**Provided text**
^^^^

On August 25, 2010, a music video teaser was uploaded for Dalmatian's debut single "Round 1". Directed by Jo Su-hyeon, it showcases a member of the group walking into a room filled with shoes, where he selects a pair with a dalmatian pattern and leaves behind paw prints on the floor. The prints symbolized "that DMTN will enter the music world and leave their mark". Conceptually, the group's image was labeled as "bad boys". In order to generate headlines for its upcoming debut, labelmate Park Jang-geun orchestrated Dalmatian to greet Japanese AV idol actress Sola Aoi at Gimpo Airport later that day. Aoi, who was promoting Liveplex's MMORPG Dragona Online at the time, was "rushed" by the group with a bouquet of flowers upon her arrival. She immediately posted about the incident on Twitter and "Dalmatian" become the top-searched item on search engine Naver.

^^^^

**What you will do**
Please copy the stretch of the Dalmatian debut text from "On August 25, 2010, a" through "search engine Naver.", word for word. The data isn't needed here.

**Dataset excerpt**
^^^^

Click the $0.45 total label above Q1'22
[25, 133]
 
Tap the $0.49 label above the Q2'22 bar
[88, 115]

^^^^

**Response area**
On August 25, 2010, a music video teaser was uploaded for Dalmatian's debut single "Round 1". Directed by Jo Su-hyeon, it showcases a member of the group walking into a room filled with shoes, where he selects a pair with a dalmatian pattern and leaves behind paw prints on the floor. The prints symbolized "that DMTN will enter the music world and leave their mark". Conceptually, the group's image was labeled as "bad boys". In order to generate headlines for its upcoming debut, labelmate Park Jang-geun orchestrated Dalmatian to greet Japanese AV idol actress Sola Aoi at Gimpo Airport later that day. Aoi, who was promoting Liveplex's MMORPG Dragona Online at the time, was "rushed" by the group with a bouquet of flowers upon her arrival. She immediately posted about the incident on Twitter and "Dalmatian" become the top-searched item on search engine Naver.